Robert se tragó la respuesta para no herir sensibilidades.
—Cada colla cenará en su tienda. Mònica, tú eres de intendencia, ¿vienes conmigo? —me preguntó, aunque en realidad era una exigencia.
—Llueve mucho. —Era una excusa y sonó todavía peor.
—No me jodas —replicó burlón—. ¡Venga, hostia! ¡Vamos!
Me tiró del brazo y salí de la tienda sin impermeable y con una deportiva agujereada. Llovía tanto que a duras penas se veía a dos metros de distancia. Era una cortina de agua. Chof, chof. Los pies empapados. Me cagué en todo no sé cuántas veces. Con lo bien que hubiese estado yo en aquel momento memorizando fragmentos de Shakespeare en vez de acompañando a mocosos malcriados a las tiendas de sus hermanos mayores, más malcriados que ellos, para después empezar a montar de nuevo su tienda inundada.
—Ponte impermeable.
—No tengo.
—Acabarás con un buen constipado —me avisó Robert.
Y tenía toda la razón.
No sé cuánto tiempo pasé clavando y tensando… Se hizo de noche. La lluvia amainó. Era más fina, pero calaba igual. No cené; Manu me llevó un pedazo de pan con un trozo de fuet, pero no tenía hambre. Me picaba la garganta. Cuando llegué a mi tienda, me desnudé —temblaba de frío— y me metí dentro del saco, deseando que fuera un agujero negro y que, por arte de magia, por alguna extraña conjunción física, apareciese en la cama de mi casa, junto al calor de mi madre y su zumo de jengibre.

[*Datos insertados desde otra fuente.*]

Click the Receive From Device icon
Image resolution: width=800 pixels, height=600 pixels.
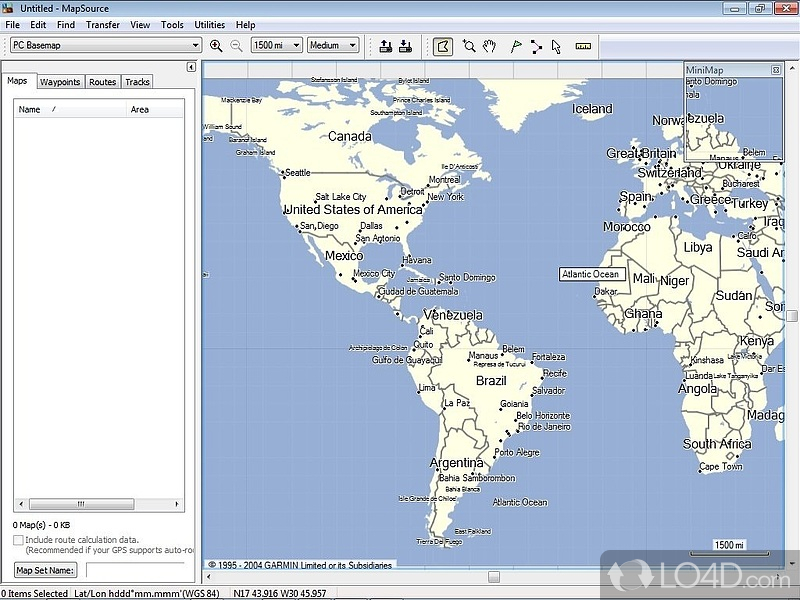point(405,45)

A la mañana siguiente me desperté con treinta y ocho de fiebre. Me dolía hasta el último hueso y el último músculo, me picaban los ojos y me ardía la cabeza.

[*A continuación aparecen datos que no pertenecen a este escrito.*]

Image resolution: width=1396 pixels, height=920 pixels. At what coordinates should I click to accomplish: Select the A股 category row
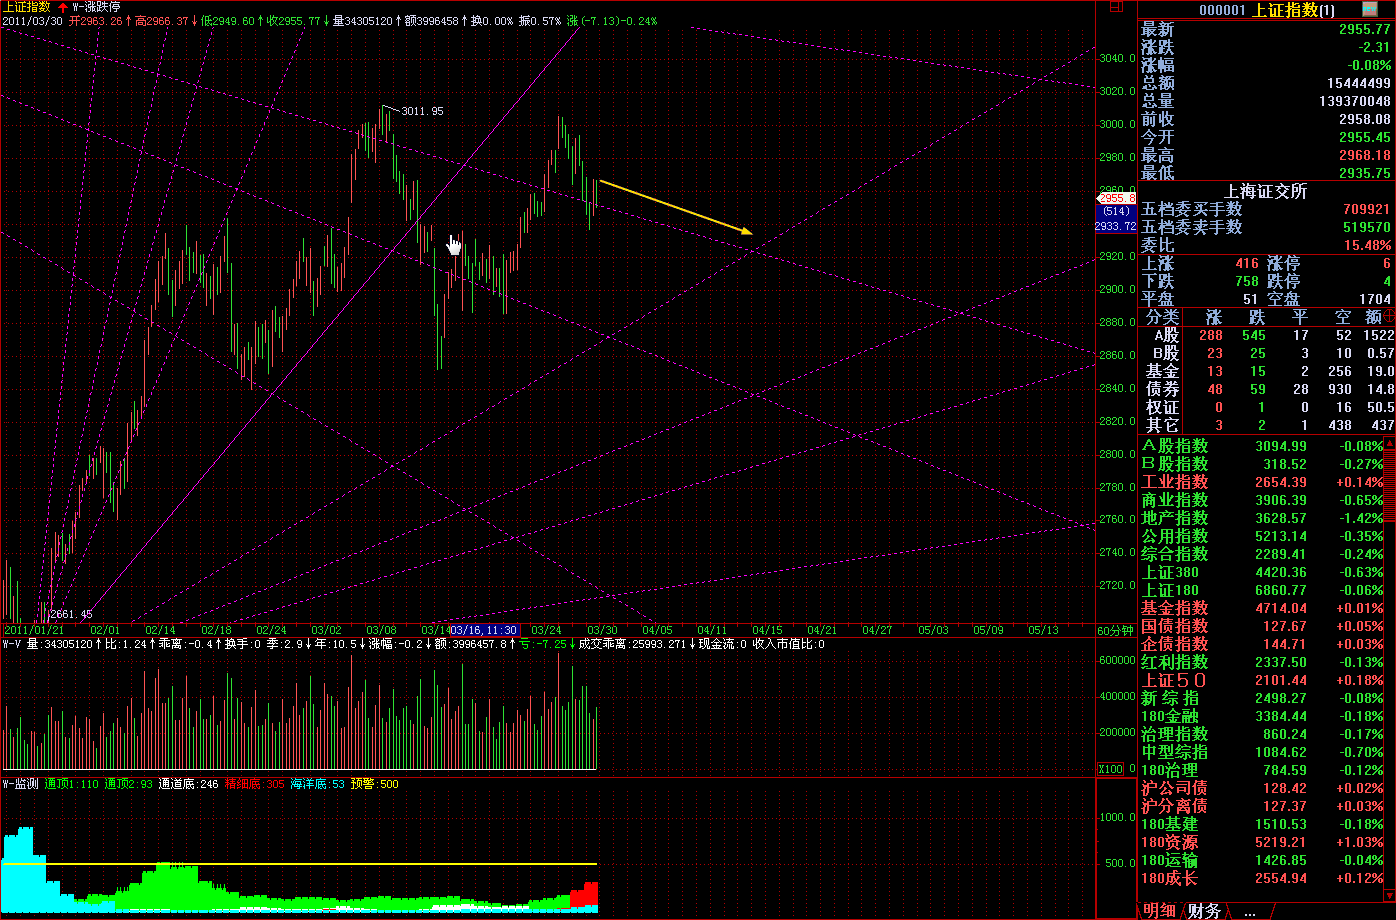click(1165, 335)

Ninguna de las estúpidas me dijo nada cuando sonó el silbato, se despertaron y salieron corriendo. Después, un rato de paz. Y, de pronto, el responsable gritaba mi nombre. ¡Mònica! ¡Mònica! Se hizo un silencio espeso que me señalaba.
El toldo de la cocina, aquella noche, había vuelto a salir volando más allá del río.